Question

The oxoacid of sulphur which has a lone pair of electrons on the sulphur atom is:

• A. H$_2$SO$_4$
• B. H$_2$SO$_3$
• C. H$_2$S$_2$O$_8$
• D. H$_2$S$_2$O$_7$

Hint:

Sulfur in the +4 oxidation state (as in sulfurous acid, H\(_2\)SO\(_3\)) retains a lone pair of electrons, whereas in the +6 oxidation state (as in sulfuric acid, H\(_2\)SO\(_4\)), no lone pairs are present.

Answer 1

The Correct Option is B

Sulphur in its higher oxidation states (such as in H$_2$SO$_4$, sulfuric acid) typically has no lone pairs of electrons.
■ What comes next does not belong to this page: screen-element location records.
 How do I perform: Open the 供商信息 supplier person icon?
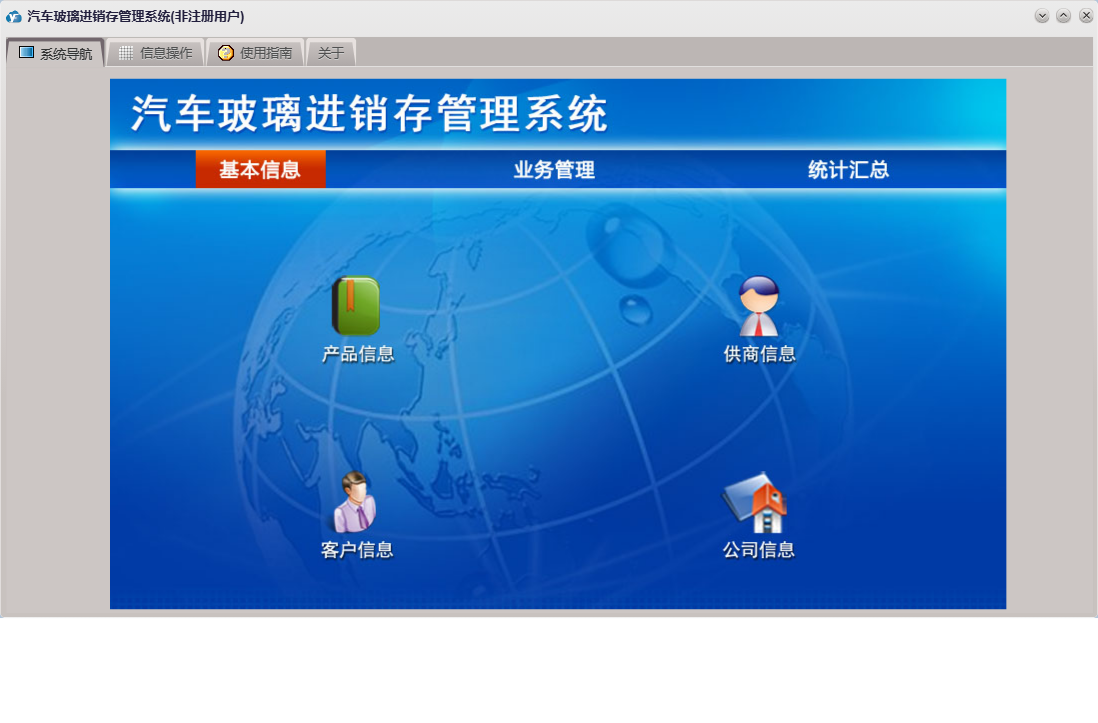[759, 306]
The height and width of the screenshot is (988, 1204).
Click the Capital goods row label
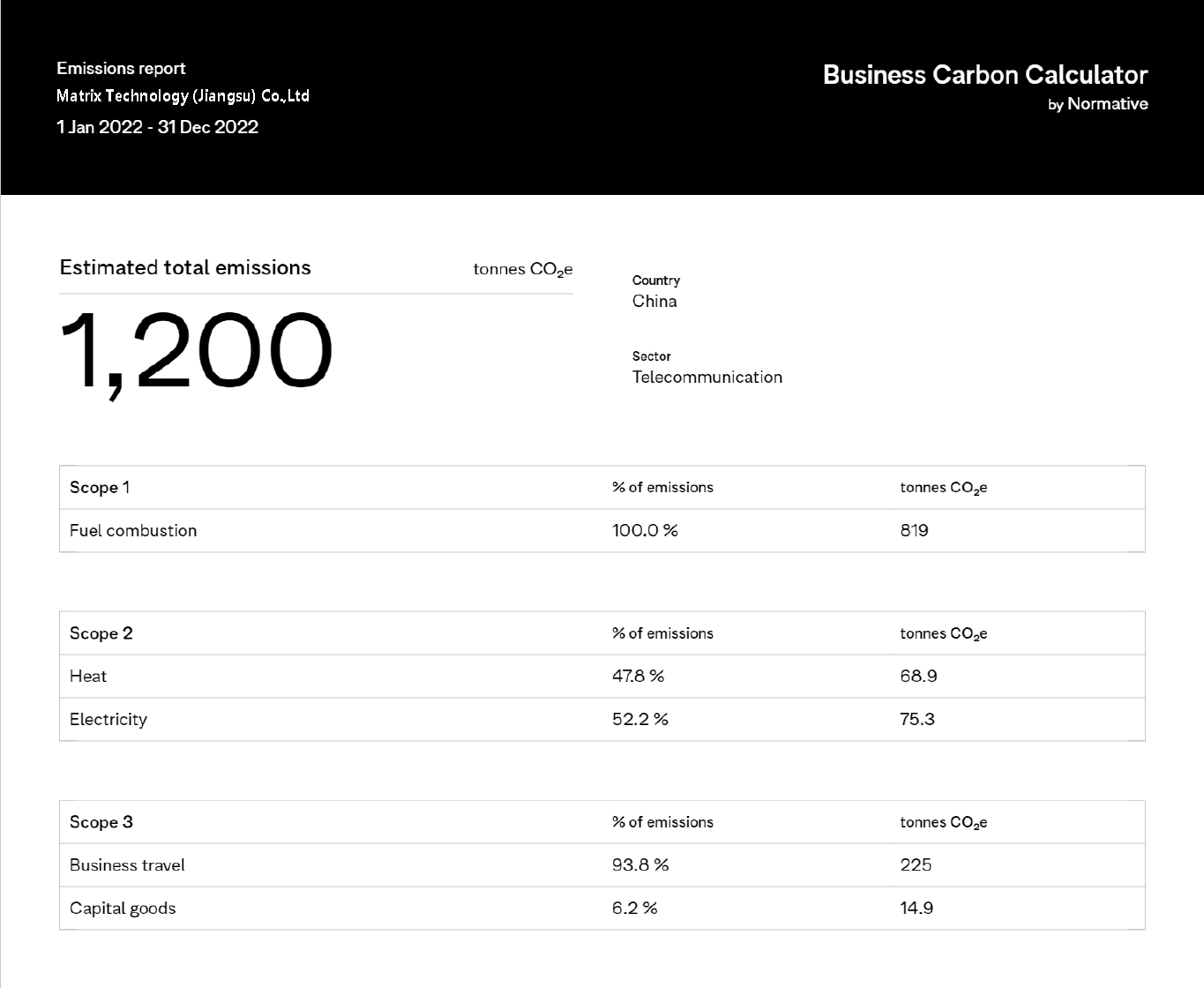click(x=123, y=909)
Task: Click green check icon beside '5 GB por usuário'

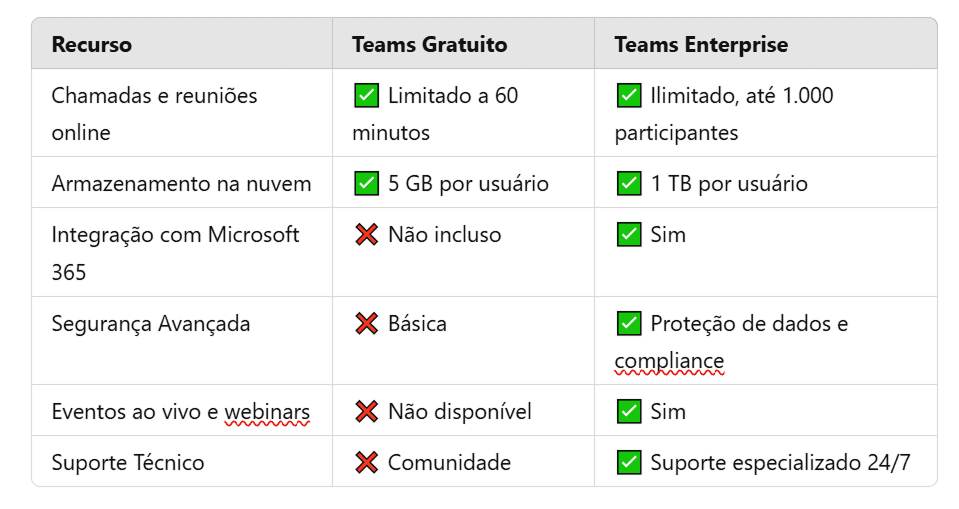Action: (366, 183)
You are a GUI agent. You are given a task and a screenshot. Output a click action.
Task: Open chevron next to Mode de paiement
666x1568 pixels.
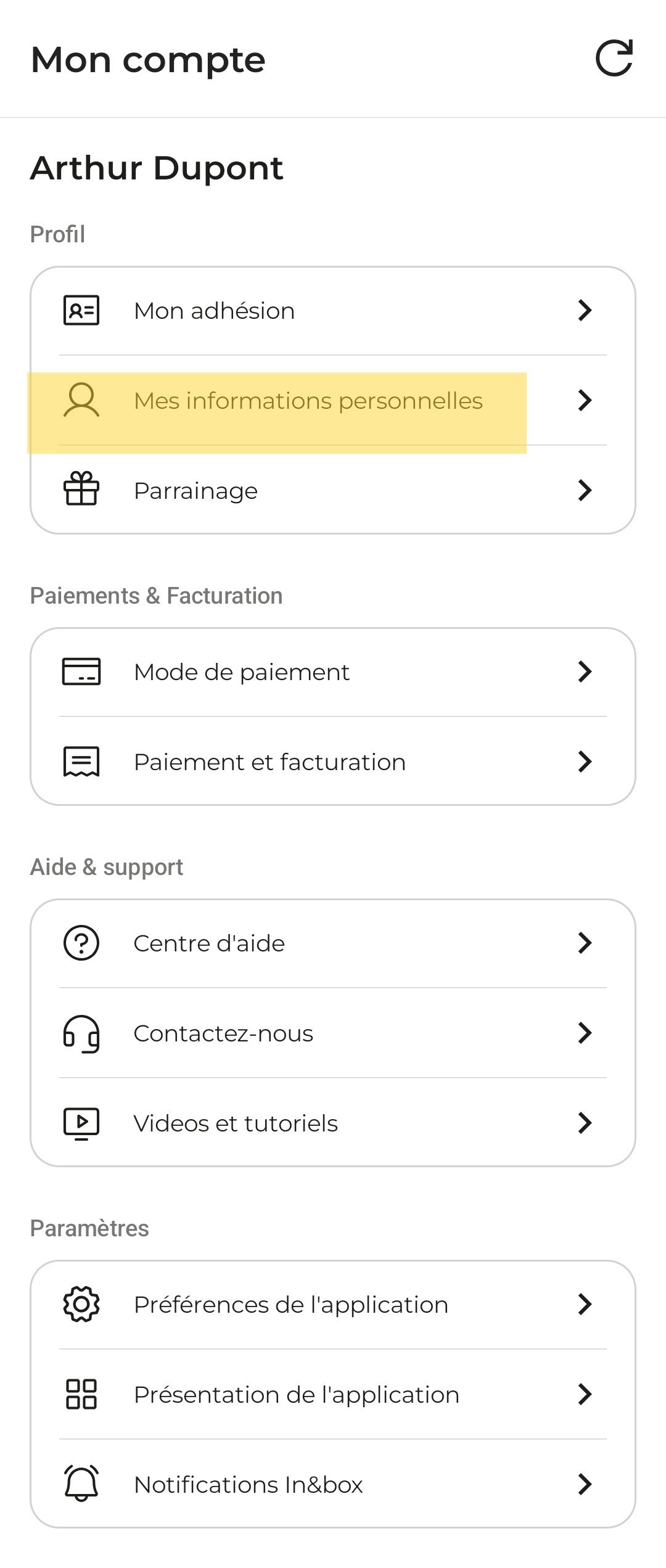pos(585,671)
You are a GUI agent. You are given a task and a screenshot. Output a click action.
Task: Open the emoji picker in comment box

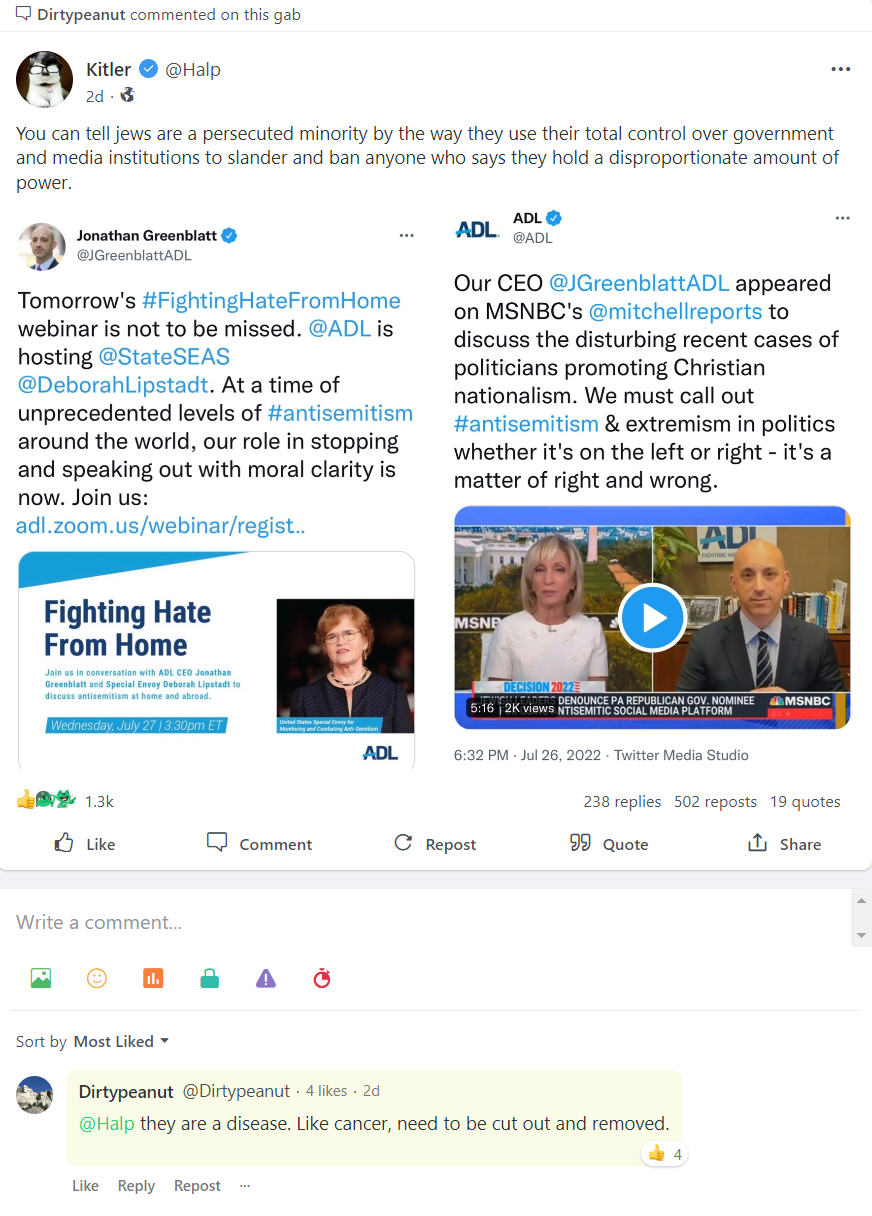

However, in H$_2$SO$_3$ (sulfurous acid), the sulphur atom is in a lower oxidation state (+4) and retains a lone pair of electrons. This lone pair is a characteristic feature of sulfur in the +4 oxidation state, where sulfur doesn't fully use its available orbitals for bonding with oxygen. Here is the relevant chemical reaction for sulfurous acid: Reduction of sulfurous acid (H\(_2\)SO\(_3\)): \[ \text{H}_2\text{SO}_3 + 2\text{H}^+ + 2e^- \rightarrow \text{H}_2\text{S} + 2\text{H}_2\text{O} \] In this reaction, sulfur is reduced from a +4 oxidation state in H\(_2\)SO\(_3\) to -2 in H\(_2\)S (hydrosulfuric acid). Oxidation of sulfurous acid: \[ \text{H}_2\text{SO}_3 + \text{O}_2 \rightarrow \text{H}_2\text{SO}_4 \] Here, sulfur in H\(_2\)SO\(_3\) is oxidized to H\(_2\)SO\(_4\) (sulfuric acid), where sulfur has a +6 oxidation state.
Thus, H\(_2\)SO\(_3\) (sulfurous acid) is the correct answer as it contains a lone pair on the sulfur atom in the +4 oxidation state.